Interior designer, Sherman Oaks

Watch "Mr. Blandings Builds His Dream House," the 1948 film (remade in 1986 as "The Money Pit") featuring Cary Grant and Myrna Loy, who discover their "dream house" in Connecticut. Loy gives a wonderful soliloquy that explains how budgets go over when she requests her contractor install a few pieces of slate on her flower-cutting-room floor. He ends up having to lower the foundation, and his big bill follows. One of my clients went over budget by falling in love with a pretty but costly--it was $35 a square foot--bathroom tile. She let me do whatever I wanted in her son's bathroom, however, so I used American Olean in a creative way for $3 a square foot, and she ended up preferring her son's bathroom. Sometimes a good designer has a better chance of staying within the budget with less help from clients. Style is a look, not a price.

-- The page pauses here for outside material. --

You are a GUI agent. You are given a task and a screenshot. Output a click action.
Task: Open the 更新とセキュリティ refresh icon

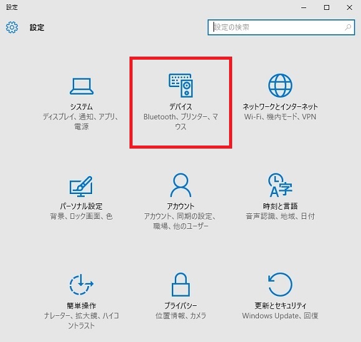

President, Los Angeles Chapter of the American Institute of Architects

Hiring a design professional for five hours at $100-plus an hour or even 10 hours for $1,000 is a lot better than paying 50% over budget later. But I don't believe this routine of always going over budget. If you have a base and set of priorities--a must list and a want list--you should not be 50% over budget. The base list is things you must do--all the wiring, plumbing, roofing. The second list is for wants: Be sure to prioritize them. If you install an expensive wood floor and wind up laying carpet, it's a waste of money. Good design isn't just aesthetics. If you design properly, that saves money, too.


Architectural and interior designer, Pasadena

Trust your designer to get the most for your budget and ask to see work of a similar scope. Trouble begins when clients go shopping with their designer. I once had a client who fell hard for a $2,000 tub spout when he had budgeted $500. To avoid this sort of thing, couples should delegate authority so that one partner has responsibility for one area, say the kitchen, and the other has another area. When there are too many bosses, it's difficult to get decisions made. Delayed decisions cost money.


Restoration consultant, Chula Vista

Consider spending a certain amount of money to do exploratory surgery--taking out portions of walls and flooring. Contractors, especially in restoration work, will bid high to cover themselves for the "unknowns." But if you have done your homework, you can be specific when you request a bid--"replace three studs in the bathroom suffering from dry rot"--and this accurate bid won't mushroom later.


Interior designer, Pasadena

There's a certain amount of consciousness-raising on the part of designers to tell clients how much things really cost. People invest heavily--financially and emotionally--in their homes. If someone wants a high-quality job but has an unrealistic budget, I advise them to have a good overall plan to let them know exactly where they're going, and then to do part of it now (the right way) and wait until they have the wherewithal to do the rest.